As another example, detection structure 60 may be configured to detect a radio frequency identifier of the flowable sensor. In this example, the detection structure may include a radio frequency source, which may be configured to excite the radio frequency identifier of the flowable sensor, and/or radio frequency detector, which may be configured to receive a radio frequency signal from the radio frequency identifier.

As yet another example, detection structure 60 may be configured to receive transmitted sensor data 172 from the flowable sensor. In this example, the detection structure may include a wireless receiver, which may be configured to wirelessly receive the transmitted sensor data. Examples of the wireless receiver include a radio frequency receiver, an electromagnetic receiver, and/or a Bluetooth receiver.

In some examples, detection structure 60 may be configured to query flowable sensor 100 while the flowable sensor is positioned within subsurface region 12. An example of such a detection structure 60 includes a downhole wireless network 62. Downhole wireless network 62 may include a plurality of communication nodes 64 that may be spaced-apart along a length of wellbore 30. In such a configuration, each communication node 64 may be configured to communicate with flowable sensor 100, such as to receive the sensor data via receipt of transmitted sensor data 172, and/or may be configured to communicate with at least one other communication node 64, such as to permit and/or facilitate conveyance of the sensor data along the length of the wellbore. In examples of hydrocarbon wells 20 that include detection structure 60 in the form of downhole wireless network 62, receipt of the sensor data while the flowable sensor is positioned and/or flows within the wellbore may permit and/or facilitate observation and/or determination of the at least one property of the subsurface region in real-time.

In some examples, detection structure 60 may include and/or be a surface-based detection structure 66, which may be positioned within surface region 10. In these examples, the surface-based detection structure may be configured to query the flowable sensor as the flowable sensor flows past the detection structure within produced fluid stream 48. Additionally or alternatively, the surface-based detection structure may include a capture structure 68, which may be configured to separate the flowable sensor from the produced fluid stream. In such an example, the detection structure may be configured to query the flowable sensor after the flowable sensor has been separated from the produced fluid stream. Examples of the capture structure include a screen, a filter, and/or a magnetic assembly configured to attract and/or retain the flowable sensor.

As illustrated in dashed lines in FIG. 1, hydrocarbon well 20 may include a downhole tubular 50. Downhole tubular 50, when present, may define a tubular conduit 52, may extend within wellbore 30, and/or may extend from the surface region to the downhole end region of the hydrocarbon well.

As also illustrated in dashed lines in FIG. 1, hydrocarbon well 20 may include a toe sleeve 54. Toe sleeve 54, when present, may be downhole, or in a downhole direction 34, from downhole sensor storage structure 90. Stated another way, the downhole sensor storage structure may be configured to release flowable sensor 100 uphole from, or in uphole direction 32 from, the toe sleeve. Toe sleeve 54, when present, may permit inflow of reservoir fluids into tubular conduit 52, thereby permitting and/or facilitating flow of the reservoir fluids within the tubular conduit, production of the produced fluid stream, and/or flow of the flowable sensor within the produced fluid stream.

· · · ·

§ **YOUR TASKS**
a. Copy the well-sensor passage word for word between "As yet another" and "a Bluetooth receiver.", inclusive.
b. Which examples of a wireless receiver does the well-sensor passage list?
c. Continue the well-sensor passage from its final sentence.
The material that comes next is separate from the well-sensor passage.

§ **RAW DATA**
· · · ·

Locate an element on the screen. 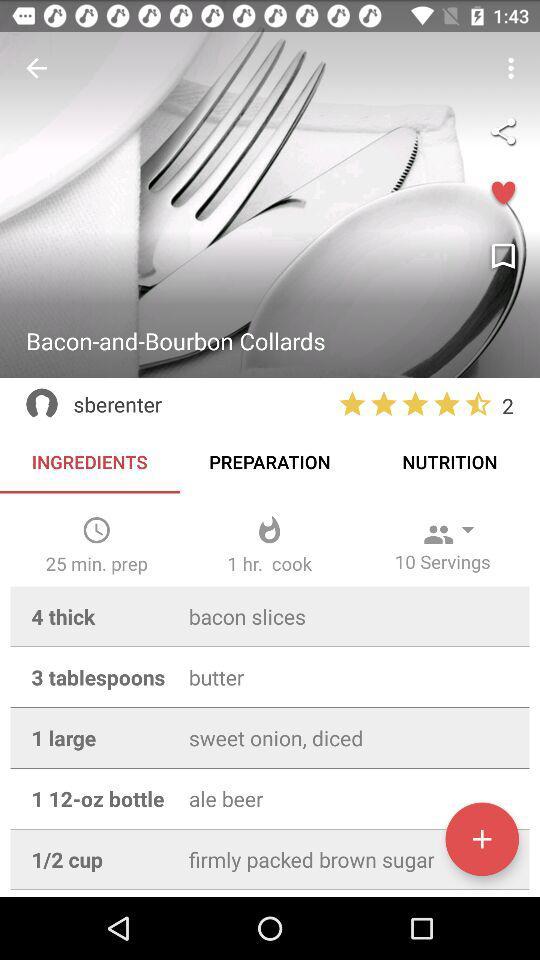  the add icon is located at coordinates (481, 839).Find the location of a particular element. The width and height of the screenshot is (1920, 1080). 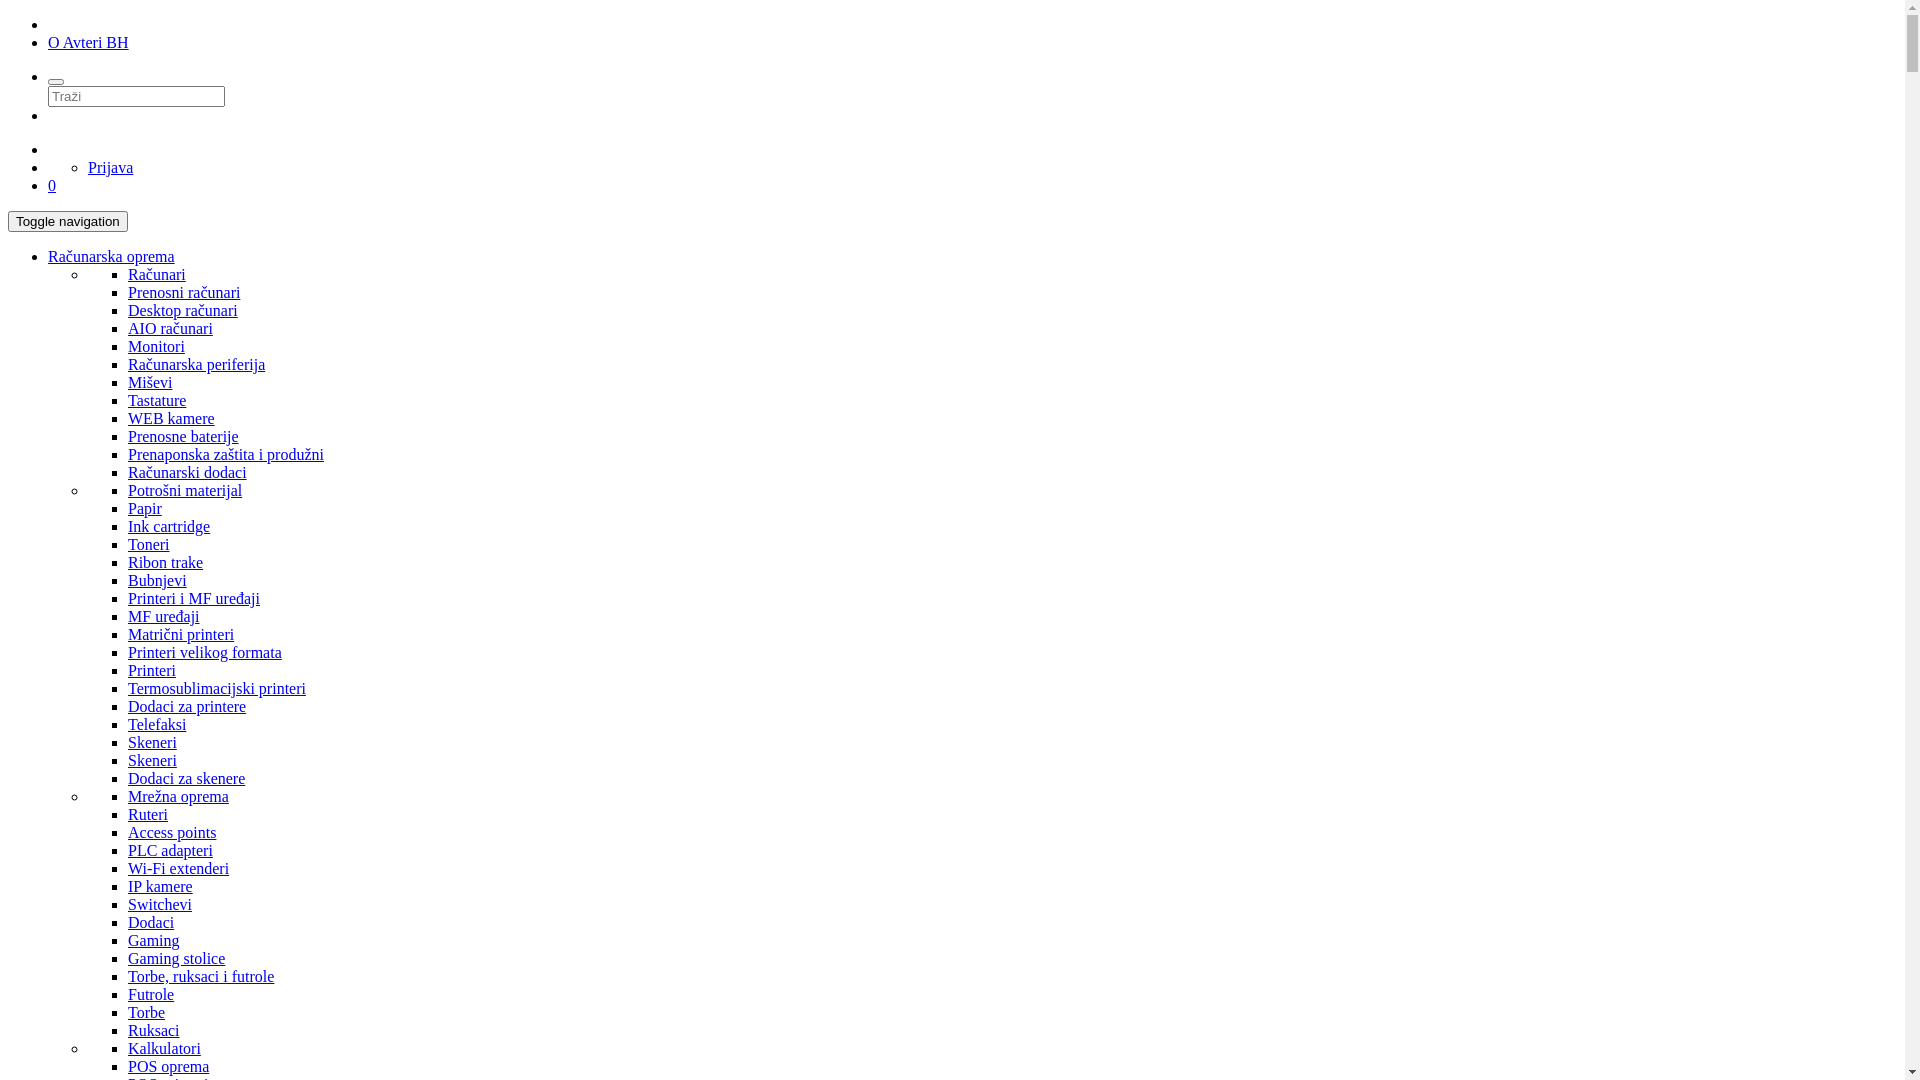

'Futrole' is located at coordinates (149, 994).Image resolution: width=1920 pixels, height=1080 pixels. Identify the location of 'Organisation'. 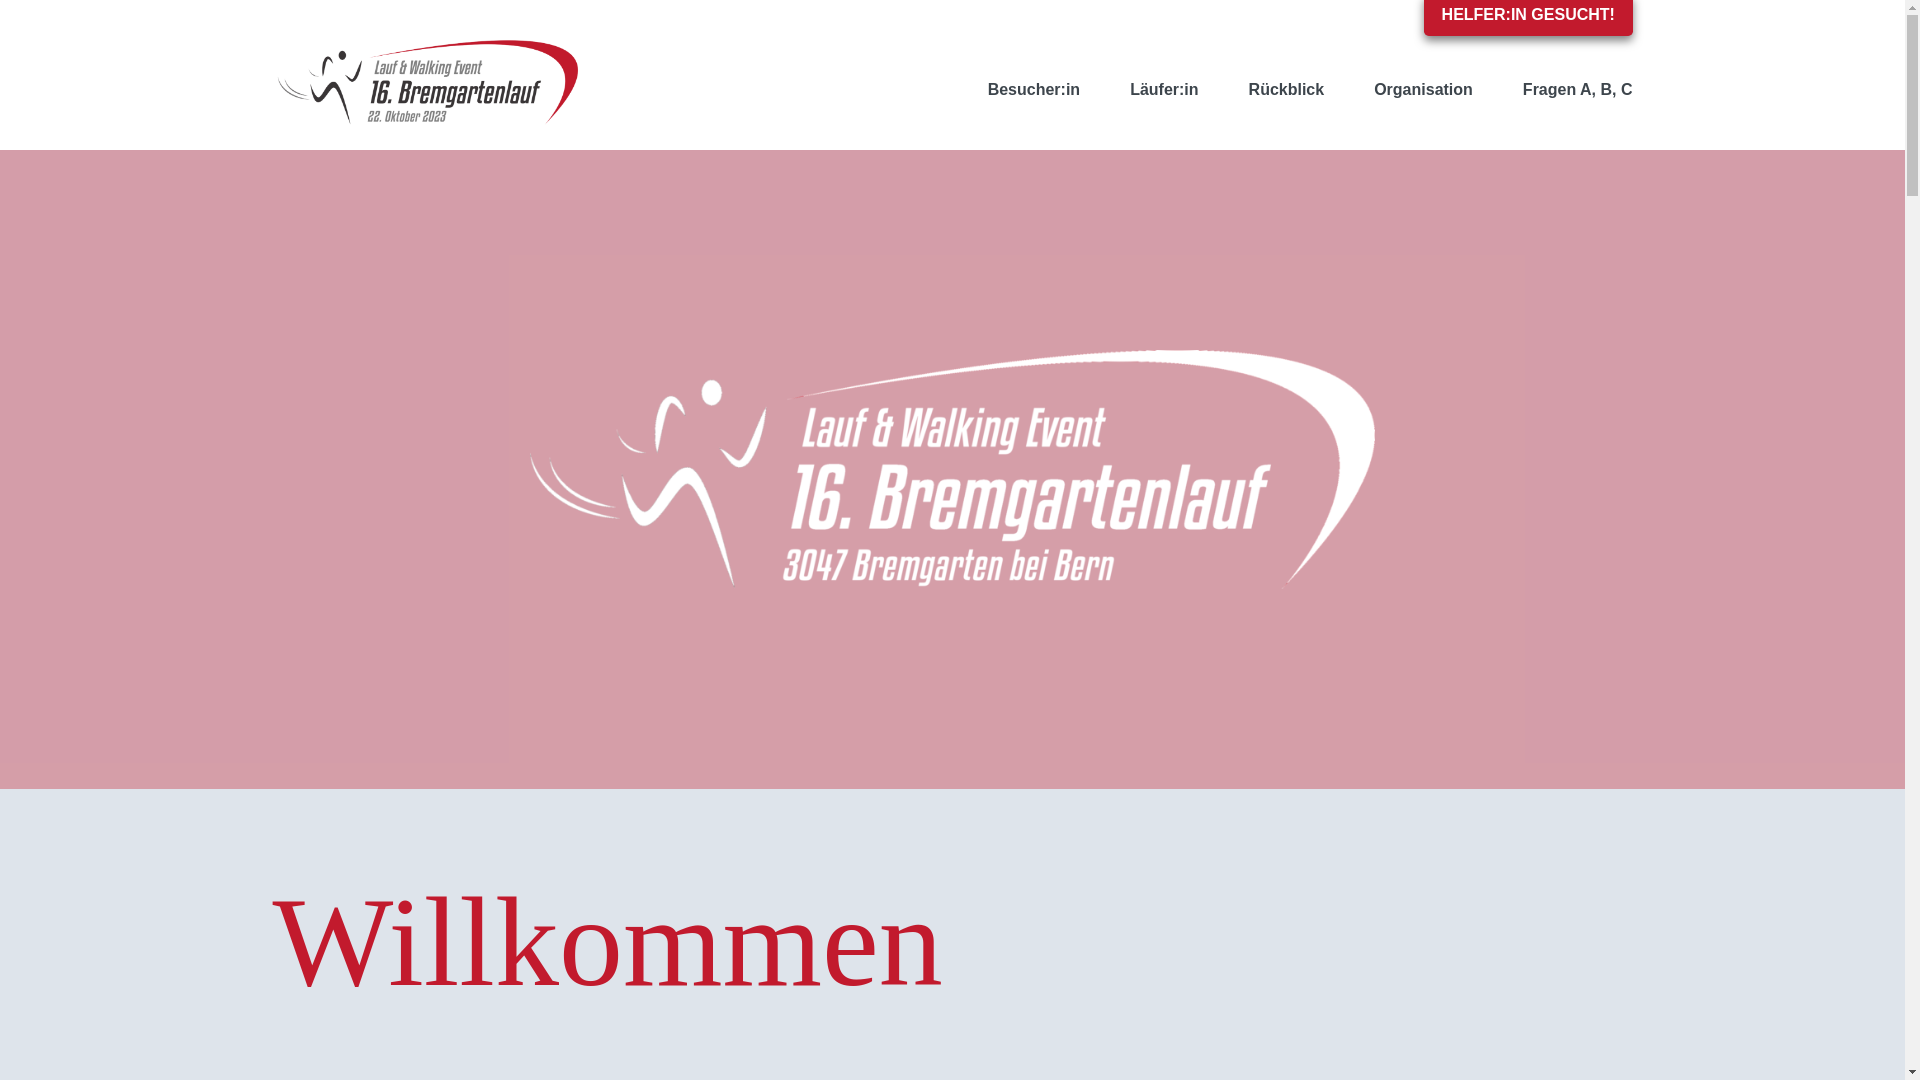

· · · ·

§ **RESULTS OF THE EXERCISE**
a.
As yet another example, detection structure 60 may be configured to receive transmitted sensor data 172 from the flowable sensor. In this example, the detection structure may include a wireless receiver, which may be configured to wirelessly receive the transmitted sensor data. Examples of the wireless receiver include a radio frequency receiver, an electromagnetic receiver, and/or a Bluetooth receiver.

b. A radio frequency receiver, an electromagnetic receiver, and/or a Bluetooth receiver.

c.
As used herein, “uphole direction” 32 may refer to a direction that is directed along a length of the wellbore and toward surface region 10. In contrast, “downhole direction” 34 may refer to a direction that is directed along the length of the wellbore and away from surface region 10. In the present disclosure, a first structure may be referred to as being uphole from a second structure. In this context, the first structure and the second structure may be located within wellbore 30 and/or the first structure may be in uphole direction 32 from, or relative to, the second structure, as measured along the length of the wellbore. Similarly, a third structure may be referred to as being downhole from a fourth structure. In this context, the third structure and the fourth structure may be located within wellbore 30 and/or the third structure may be in downhole direction 34 from, or relative to, the fourth structure, as measured along the length of the wellbore.

As illustrated in solid lines in FIG. 1, hydrocarbon well 20 may include a vertical, or an at least substantially vertical, region 36 that may include and/or define downhole end region 40. As illustrated in dashed lines in FIG. 1, hydrocarbon well 20 may include a horizontal, or a deviated, region 38 that may define a toe region 44 and a heel region 42. In some examples, toe region 44 may be vertically above heel region 42. In these examples, flowable sensor 100 may be neutrally buoyant and/or may be negatively buoyant within wellbore fluid 46. Such a configuration may decrease a potential for the flowable sensor to become entrapped and/or retained within the toe region of the hydrocarbon well.

In some examples, toe region 44 may be vertically below heel region 42. In these examples, flowable sensor 100 may be neutrally buoyant and/or maybe positively buoyant within the wellbore fluid. Such a configuration also may decrease a potential for the flowable sensor to become entrapped and/or retained within the toe region of the hydrocarbon well.

In some examples, horizontal region 38 may include undulations, regions of relatively greater and less depth, and/or “hills” and “valleys.” In these examples, flowable sensor 100 may be neutrally buoyant within the wellbore fluid. Such a configuration may decrease a potential for the flowable sensor to become entrapped within a “hill” or “valley.”

FIG. 2 is a schematic illustration of examples of flowable sensors 100 that may be included in and/or utilized with hydrocarbon wells 20 and/or methods 200, according to the present disclosure. Flowable sensors 100 that are illustrated in FIG. 2 may include and/or be more detailed illustrations of flowable sensors 100 of FIG. 1. With this in mind, any of the structures, functions, and/or features that are disclosed herein with reference to flowable sensors 100 of FIG. 1 may be included and/or utilized with flowable sensors 100 of FIG. 2 without departing from the scope of the present disclosure. Similarly, any of the structures, functions, and/or features that are disclosed herein with reference to flowable sensors 100 of FIG. 2 may be included in and/or utilized with flowable sensors 100 of FIG. 1 without departing from the scope of the present disclosure.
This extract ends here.